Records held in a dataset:
§ §

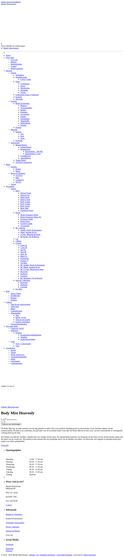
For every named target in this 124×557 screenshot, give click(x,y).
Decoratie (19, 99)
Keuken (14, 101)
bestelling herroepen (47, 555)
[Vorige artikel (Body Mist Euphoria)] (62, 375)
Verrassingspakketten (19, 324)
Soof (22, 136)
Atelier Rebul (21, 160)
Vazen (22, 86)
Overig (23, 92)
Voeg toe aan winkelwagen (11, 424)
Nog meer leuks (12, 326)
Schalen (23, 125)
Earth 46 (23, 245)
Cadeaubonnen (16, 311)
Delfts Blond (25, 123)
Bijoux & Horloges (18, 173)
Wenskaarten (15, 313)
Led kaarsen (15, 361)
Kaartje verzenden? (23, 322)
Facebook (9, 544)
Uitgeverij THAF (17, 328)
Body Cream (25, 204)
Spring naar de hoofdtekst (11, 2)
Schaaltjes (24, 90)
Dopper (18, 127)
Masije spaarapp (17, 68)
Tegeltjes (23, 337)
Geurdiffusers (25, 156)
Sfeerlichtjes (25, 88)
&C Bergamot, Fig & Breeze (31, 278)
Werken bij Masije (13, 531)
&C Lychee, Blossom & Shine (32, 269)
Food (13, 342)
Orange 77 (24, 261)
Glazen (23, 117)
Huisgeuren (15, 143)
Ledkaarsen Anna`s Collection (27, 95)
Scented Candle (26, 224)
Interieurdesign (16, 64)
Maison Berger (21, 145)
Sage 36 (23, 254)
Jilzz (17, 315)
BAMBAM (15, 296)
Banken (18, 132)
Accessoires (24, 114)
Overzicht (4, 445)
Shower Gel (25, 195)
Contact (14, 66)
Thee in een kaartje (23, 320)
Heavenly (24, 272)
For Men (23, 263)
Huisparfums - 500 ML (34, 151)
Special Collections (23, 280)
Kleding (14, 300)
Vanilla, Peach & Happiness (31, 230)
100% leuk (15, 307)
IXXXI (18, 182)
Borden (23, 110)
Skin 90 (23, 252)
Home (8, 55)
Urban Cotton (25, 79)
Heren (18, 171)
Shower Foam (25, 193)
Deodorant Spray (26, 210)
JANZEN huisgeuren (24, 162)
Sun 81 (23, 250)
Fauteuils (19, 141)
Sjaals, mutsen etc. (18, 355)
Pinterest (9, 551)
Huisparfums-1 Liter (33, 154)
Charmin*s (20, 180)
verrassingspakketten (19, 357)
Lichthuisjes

§ §

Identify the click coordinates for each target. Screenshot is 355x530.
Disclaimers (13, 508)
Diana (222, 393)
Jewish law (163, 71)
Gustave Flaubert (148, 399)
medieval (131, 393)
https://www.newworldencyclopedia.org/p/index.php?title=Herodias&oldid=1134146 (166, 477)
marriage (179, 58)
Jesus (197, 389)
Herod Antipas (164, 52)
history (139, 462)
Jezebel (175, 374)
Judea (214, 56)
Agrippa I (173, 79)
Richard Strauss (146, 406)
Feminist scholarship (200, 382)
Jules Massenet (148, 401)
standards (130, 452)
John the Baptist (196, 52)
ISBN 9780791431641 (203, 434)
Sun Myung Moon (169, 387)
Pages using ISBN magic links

§ §

Problem requirements:
Give the stretch of material from the line that contains "Nog meer leuks (12, 326)" through the line that contains "Masije spaarapp (17, 68)" as a JSON list of strings, one string per line and blank lines omitted.

Reply:
[
  "Nog meer leuks (12, 326)",
  "Schalen (23, 125)",
  "Earth 46 (23, 245)",
  "Cadeaubonnen (16, 311)",
  "Delfts Blond (25, 123)",
  "Bijoux & Horloges (18, 173)",
  "Wenskaarten (15, 313)",
  "Led kaarsen (15, 361)",
  "Kaartje verzenden? (23, 322)",
  "Facebook (9, 544)",
  "Uitgeverij THAF (17, 328)",
  "Body Cream (25, 204)",
  "Spring naar de hoofdtekst (11, 2)",
  "Schaaltjes (24, 90)",
  "Dopper (18, 127)",
  "Masije spaarapp (17, 68)"
]